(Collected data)
Segment Open

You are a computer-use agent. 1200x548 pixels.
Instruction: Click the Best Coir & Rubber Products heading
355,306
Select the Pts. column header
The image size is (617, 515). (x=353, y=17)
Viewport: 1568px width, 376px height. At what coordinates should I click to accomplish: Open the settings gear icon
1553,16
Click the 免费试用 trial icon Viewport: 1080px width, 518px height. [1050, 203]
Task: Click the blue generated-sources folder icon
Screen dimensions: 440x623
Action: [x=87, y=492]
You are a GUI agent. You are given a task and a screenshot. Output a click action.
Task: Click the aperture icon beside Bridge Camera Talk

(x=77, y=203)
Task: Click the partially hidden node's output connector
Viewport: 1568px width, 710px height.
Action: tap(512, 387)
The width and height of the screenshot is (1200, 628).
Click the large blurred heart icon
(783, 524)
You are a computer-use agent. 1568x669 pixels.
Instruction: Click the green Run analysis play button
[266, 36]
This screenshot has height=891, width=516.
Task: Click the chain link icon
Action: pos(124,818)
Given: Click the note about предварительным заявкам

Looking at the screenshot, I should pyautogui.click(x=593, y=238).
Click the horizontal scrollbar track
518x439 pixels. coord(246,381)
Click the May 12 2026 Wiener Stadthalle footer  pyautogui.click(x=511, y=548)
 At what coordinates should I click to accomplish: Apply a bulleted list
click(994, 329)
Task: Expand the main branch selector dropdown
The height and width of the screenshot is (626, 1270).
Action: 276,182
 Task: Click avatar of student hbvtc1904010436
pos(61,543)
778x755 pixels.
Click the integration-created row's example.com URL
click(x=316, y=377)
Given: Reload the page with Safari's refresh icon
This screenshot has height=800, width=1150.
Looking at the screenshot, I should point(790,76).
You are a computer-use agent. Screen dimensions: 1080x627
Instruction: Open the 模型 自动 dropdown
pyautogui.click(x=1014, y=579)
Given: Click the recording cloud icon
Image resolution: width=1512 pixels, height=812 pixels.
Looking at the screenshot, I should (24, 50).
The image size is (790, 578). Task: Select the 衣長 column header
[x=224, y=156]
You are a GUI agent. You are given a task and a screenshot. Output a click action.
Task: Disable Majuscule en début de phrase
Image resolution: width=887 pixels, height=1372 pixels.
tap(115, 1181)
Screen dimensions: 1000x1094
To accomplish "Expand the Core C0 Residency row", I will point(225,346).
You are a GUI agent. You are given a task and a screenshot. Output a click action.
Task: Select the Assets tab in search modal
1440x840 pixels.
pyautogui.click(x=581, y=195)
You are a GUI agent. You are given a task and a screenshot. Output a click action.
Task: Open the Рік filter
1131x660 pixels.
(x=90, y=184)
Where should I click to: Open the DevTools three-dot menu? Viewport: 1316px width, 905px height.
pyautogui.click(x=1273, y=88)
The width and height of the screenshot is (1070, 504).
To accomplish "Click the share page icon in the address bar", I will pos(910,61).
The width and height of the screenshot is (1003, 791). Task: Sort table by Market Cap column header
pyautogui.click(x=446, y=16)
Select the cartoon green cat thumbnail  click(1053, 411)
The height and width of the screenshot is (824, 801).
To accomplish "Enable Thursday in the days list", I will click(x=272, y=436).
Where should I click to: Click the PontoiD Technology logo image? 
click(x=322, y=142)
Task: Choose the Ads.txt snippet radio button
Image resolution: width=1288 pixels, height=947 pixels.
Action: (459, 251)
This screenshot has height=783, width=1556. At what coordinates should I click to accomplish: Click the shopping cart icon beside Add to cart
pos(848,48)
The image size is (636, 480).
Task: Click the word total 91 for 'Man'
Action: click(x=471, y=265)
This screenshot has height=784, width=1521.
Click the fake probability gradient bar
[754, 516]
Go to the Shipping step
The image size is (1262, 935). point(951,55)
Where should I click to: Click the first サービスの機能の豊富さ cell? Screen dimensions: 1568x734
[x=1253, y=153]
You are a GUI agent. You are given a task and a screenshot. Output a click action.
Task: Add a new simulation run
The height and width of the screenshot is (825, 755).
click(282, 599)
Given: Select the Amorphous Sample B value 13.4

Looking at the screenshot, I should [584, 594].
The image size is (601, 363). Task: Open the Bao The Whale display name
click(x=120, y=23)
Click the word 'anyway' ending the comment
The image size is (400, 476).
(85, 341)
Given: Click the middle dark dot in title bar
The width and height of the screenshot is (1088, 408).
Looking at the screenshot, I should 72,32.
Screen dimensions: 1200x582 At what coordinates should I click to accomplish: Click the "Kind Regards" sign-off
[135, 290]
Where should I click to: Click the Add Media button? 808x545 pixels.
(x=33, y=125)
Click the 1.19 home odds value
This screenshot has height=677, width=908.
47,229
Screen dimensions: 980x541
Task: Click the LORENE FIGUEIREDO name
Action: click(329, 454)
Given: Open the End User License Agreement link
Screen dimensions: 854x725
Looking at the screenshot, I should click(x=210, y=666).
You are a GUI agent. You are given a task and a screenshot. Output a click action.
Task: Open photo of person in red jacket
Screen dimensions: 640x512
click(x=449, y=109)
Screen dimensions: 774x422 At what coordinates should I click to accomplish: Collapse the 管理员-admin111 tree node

Segment Closed

• [What is expected]:
In the records above, collect each line with "node".

• [Solved problem]:
Task: Click the partially hidden node's output connector
Screen dimensions: 774x422 At what coordinates should I click to accomplish: Collapse the 管理员-admin111 tree node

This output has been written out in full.